At the heart of the following lists are the generalizability and applicability of any research findings based on data collected from these worlds. In order to make general statements any researcher must consider the situated environment of the research sample and population. Although it may be easier to access cowboys in Texas, one does not go to a rodeo in order to study the fine art hanging on the wall. That is to say, researchers who take the reality of these worlds out of context and attempt to place them in the grounded reality of “the real world” might find data which is easy to collect but which comes with so many stipulations that it becomes unusable in any other environment. That is where studying games for games sake or virtual worlds “sui generis” comes into effect without attempting to draw any parallels to grounded reality environments.
Pitfalls of using virtual worlds for research
- Identity is ever changing and fragmented. Identity online may not necessarily correlate to identity off-line. “Some contemporary cognitive scientists are skeptical of scholarly conceptions of self, finding them to be ore like literary metaphors distilled form the surrounding folk culture than like rigorously measurable scientific concepts.” (Bainbridge, pg. 475)
- Individuals may not be their “real selves” when online (But how do you know your “real self”? Is that even possible? Isn’t our sense of self defined by our perceived social reality in relation to others?)
- The indigenous culture may be influenced by the rules of the world (“game laws”) and may influence the observations which can be made of the group
- Game variables may have an impact on user behaviors
- Williams (2008) “mapping principle” which questions whether the way an individual behaves and thinks in a virtual environment can truly be mapped and validated in grounded reality.
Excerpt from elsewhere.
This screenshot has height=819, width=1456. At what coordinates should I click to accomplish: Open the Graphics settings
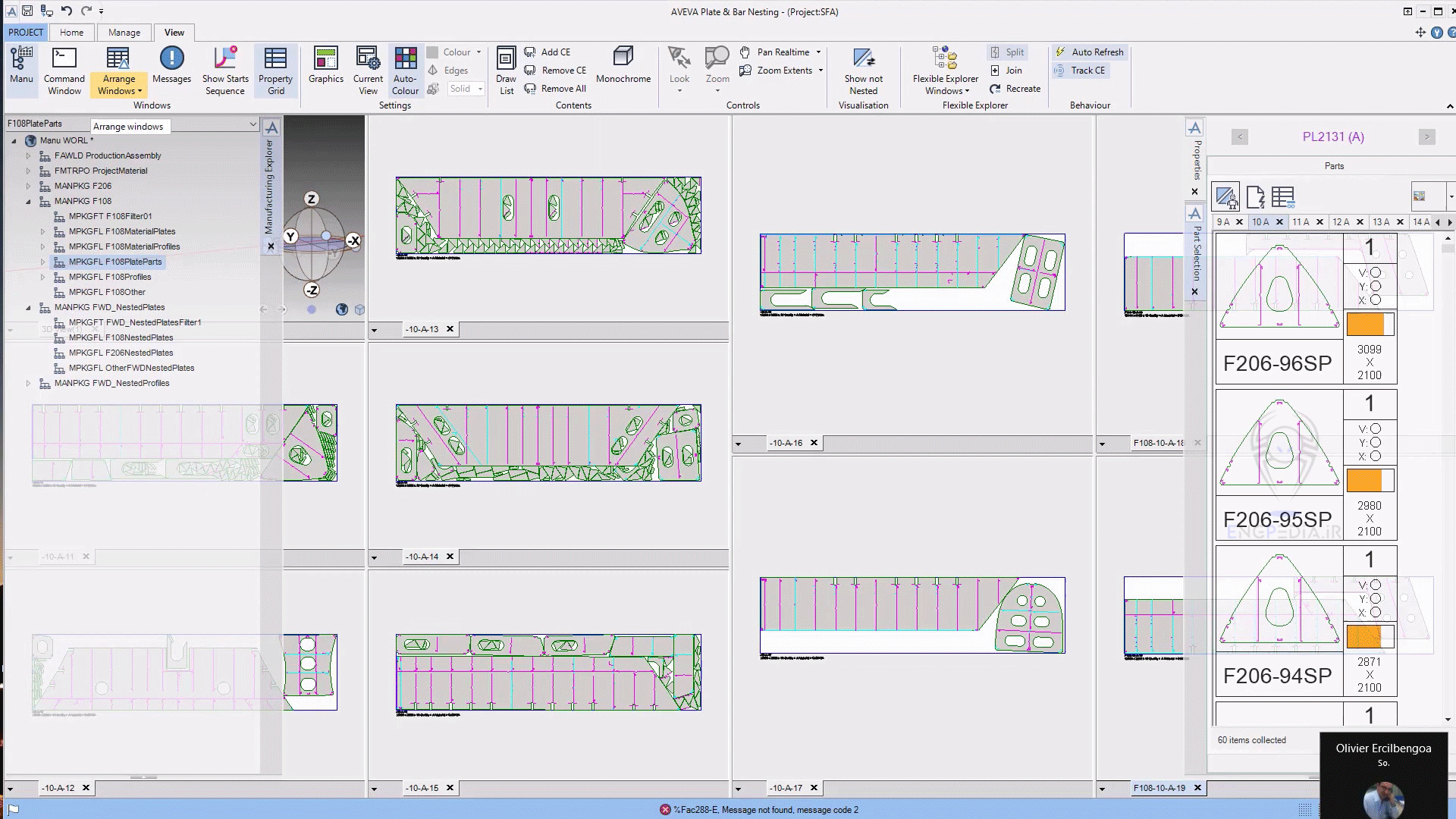coord(325,67)
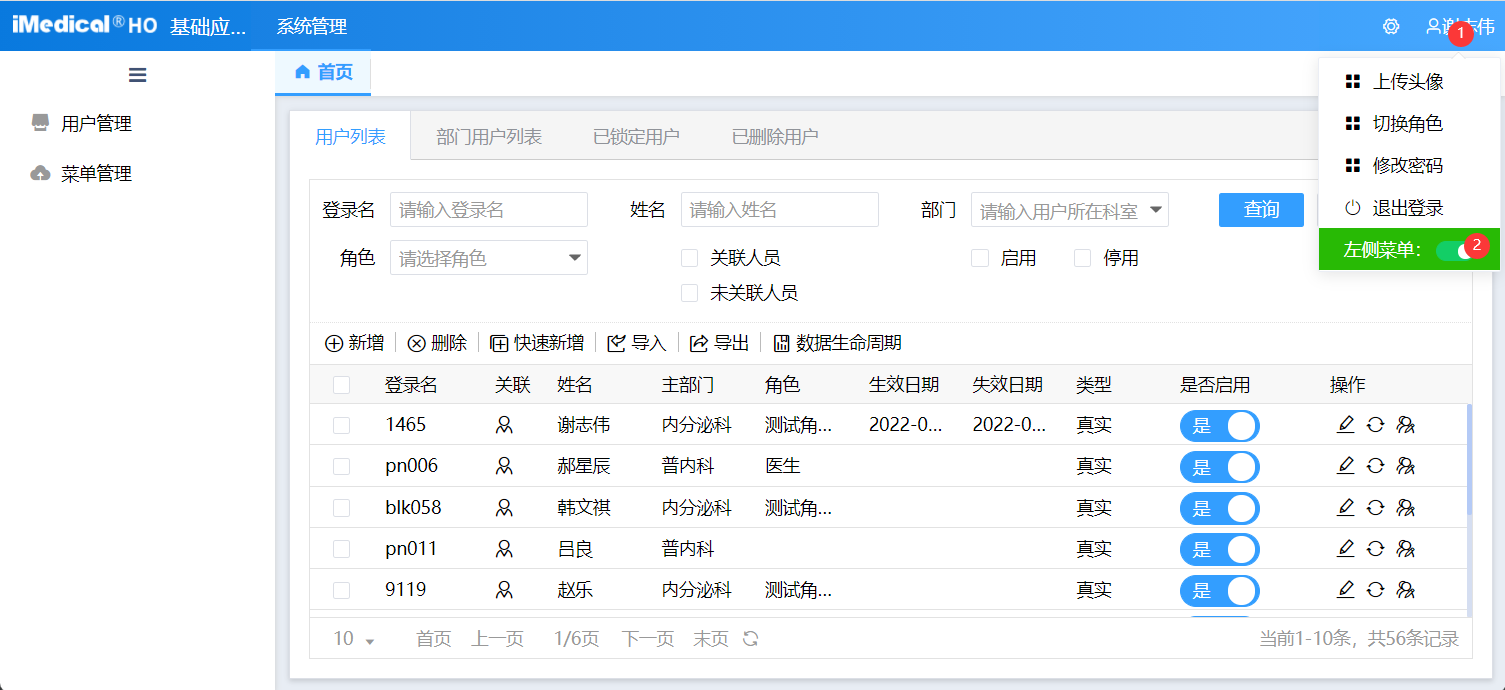This screenshot has height=690, width=1505.
Task: Expand the 部门 dropdown list
Action: click(1156, 210)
- Where does grounded reality stop and the virtual world start? How do you tease (or can you tease) out the effect of the virtual world from the general personality traits and behaviors an individual may have regardless of the environment.
- Data may be skewed due to the demographics of the members in the virtual worlds.
Praise for using virtual worlds for research
- Experiments can be “scaled up” from a few to hundreds of subjects and data points
- Research in virtual worlds can cross sociocultural boundaries and provide data for underrepresented groups.
- Virtual worlds can offer opportunities for longitudinal research investigating processes over weeks or months that may naturally take weeks or months to develop
- The abundance of potential research subjects at a low cost
- Experimental methods are best suited in virtual worlds which allow the researcher to create virtual laboratories.
- Noninstrusive methods such as content analysis and analysis of information collected by the players, game developers and/or publishers offers a treasure trove of data
- One might be able to compare the results from virtual worlds like you would compare different nations in grounded reality.